Syllabus: Queerness at the Potluck

This syllabus by Sam Davis (they/them) and Sam McLoughlin (she/her) is an honorable mention of the LGBTQ Religious Archive Network’s Educational Resource Prize in 2022.

Queerness at the Potluck: Storytelling, Religion, & History


This syllabus intended for a co-taught course for advanced undergraduate students and graduate students at a public university. The course has been made for students in the humanities and social sciences with special interests in 2slgbtq+ religious history.

The course schedule includes hyperlinked activities, assigned engagement materials, discussion questions, and other supplemental resources for consideration. We have designed the unit readings, activities, and course assignments specifically for this collaborative and cohesive experience, however, parts may also be extracted to build units on 2slgbtq+ religious history in introductory-level courses such as World Religions, American Religious History, Gender and Religion, and Religion and Race.

As course instructors, we have designed this course with the express aim to decentralize white patriarchal pedagogical norms by modeling sustainable, intimate connections in and through collaborative methods of building research communities and accessing resources. This course mobilizes religious studies theory from the experiences, practices, and worldviews (or religions) of BIPOC and 2slgbtq+ communities and histories in the American South. Focusing on the American South allows us to identify and disrupt the grand historical narrative that positions 2slgbtq+ existence as obsolete, and therefore insignificant, to instead employ the histories of marginalized peoples surviving, and thriving, amid state violence. It is this disruption that we use as a foundation for reimagining methods of studying the queer religious history of the South.

By inciting 2slgbtq+ forms of historical inquiry and preservation, we refuse normative disciplinary boundaries and elitist perceptions of academia as the sole credible, intellectual knowledge producer by taking seriously through praxis the contributions of BIPOC 2slgbtq+ experience and practice as the religious history of the South.

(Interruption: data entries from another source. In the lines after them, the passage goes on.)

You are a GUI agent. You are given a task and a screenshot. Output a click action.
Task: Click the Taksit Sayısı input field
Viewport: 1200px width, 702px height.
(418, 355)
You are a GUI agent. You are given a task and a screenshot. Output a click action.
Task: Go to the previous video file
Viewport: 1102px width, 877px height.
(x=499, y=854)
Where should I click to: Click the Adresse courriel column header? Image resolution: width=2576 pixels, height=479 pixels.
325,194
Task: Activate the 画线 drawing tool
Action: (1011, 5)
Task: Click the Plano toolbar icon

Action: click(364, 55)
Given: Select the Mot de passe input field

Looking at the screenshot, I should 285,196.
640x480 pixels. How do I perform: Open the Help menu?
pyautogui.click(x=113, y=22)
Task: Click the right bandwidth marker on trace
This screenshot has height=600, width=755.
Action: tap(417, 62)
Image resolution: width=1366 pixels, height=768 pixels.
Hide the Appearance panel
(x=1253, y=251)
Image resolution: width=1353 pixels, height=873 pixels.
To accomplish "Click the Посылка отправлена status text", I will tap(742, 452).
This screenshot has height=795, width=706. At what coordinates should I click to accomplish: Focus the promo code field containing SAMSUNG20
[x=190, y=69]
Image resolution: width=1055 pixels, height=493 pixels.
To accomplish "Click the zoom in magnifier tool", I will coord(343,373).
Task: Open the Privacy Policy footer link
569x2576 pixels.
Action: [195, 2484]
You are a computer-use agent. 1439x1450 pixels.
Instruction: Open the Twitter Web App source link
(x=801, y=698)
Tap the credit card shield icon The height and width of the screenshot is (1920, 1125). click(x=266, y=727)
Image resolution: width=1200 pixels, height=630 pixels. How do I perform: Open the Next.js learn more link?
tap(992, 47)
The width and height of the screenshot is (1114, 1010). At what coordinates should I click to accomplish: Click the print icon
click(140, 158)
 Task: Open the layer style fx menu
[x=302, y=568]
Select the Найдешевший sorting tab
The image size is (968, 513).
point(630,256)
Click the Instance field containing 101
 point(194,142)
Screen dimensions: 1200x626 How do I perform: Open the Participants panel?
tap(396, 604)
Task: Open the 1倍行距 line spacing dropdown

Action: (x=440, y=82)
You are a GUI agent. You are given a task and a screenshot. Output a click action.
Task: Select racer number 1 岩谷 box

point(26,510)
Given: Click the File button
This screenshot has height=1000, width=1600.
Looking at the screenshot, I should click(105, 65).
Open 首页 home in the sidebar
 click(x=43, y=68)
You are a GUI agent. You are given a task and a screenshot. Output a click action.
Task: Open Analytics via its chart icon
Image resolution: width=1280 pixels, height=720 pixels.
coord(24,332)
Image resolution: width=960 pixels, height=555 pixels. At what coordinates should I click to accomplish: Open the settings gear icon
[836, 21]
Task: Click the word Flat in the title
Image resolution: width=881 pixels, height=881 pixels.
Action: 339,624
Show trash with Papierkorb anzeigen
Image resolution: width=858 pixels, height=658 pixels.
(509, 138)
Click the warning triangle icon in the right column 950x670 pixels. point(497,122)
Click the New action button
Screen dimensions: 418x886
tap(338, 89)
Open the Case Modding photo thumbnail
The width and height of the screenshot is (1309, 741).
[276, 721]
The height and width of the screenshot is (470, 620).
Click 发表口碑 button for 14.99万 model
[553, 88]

  • Identify the various foundational principles, peoples, practices, and theories of religious studies and 2slgbtq+ studies.
  • Learn to locate, access, and engage with relevant primary and secondary sources. We will focus on unconventional sources or those source materials relegated to the margins of what is typically deemed “scholarly,” such as zines, films, graphic novels, lyrics and beats, oral histories, etc.
  • Form accountable relationships in building material and theoretical connections through collaborative, creative praxis of the methodologies, theories, and otherwise strategies of doing the work of religious and 2slgbtq+ studies that we will explore together this semester.
  • Understand how religious identity operates in relation to other identity markers such as race, gender, sexual orientation, disability, etc., and identify your own positionality (and responsibilities, histories, communities, etc.) within such relations.
  • Learn how to produce knowledge in small and large groups to utilize collaborative methods for engaging with our sources, communicating our findings, and practically employing relevant takeaways in community with others.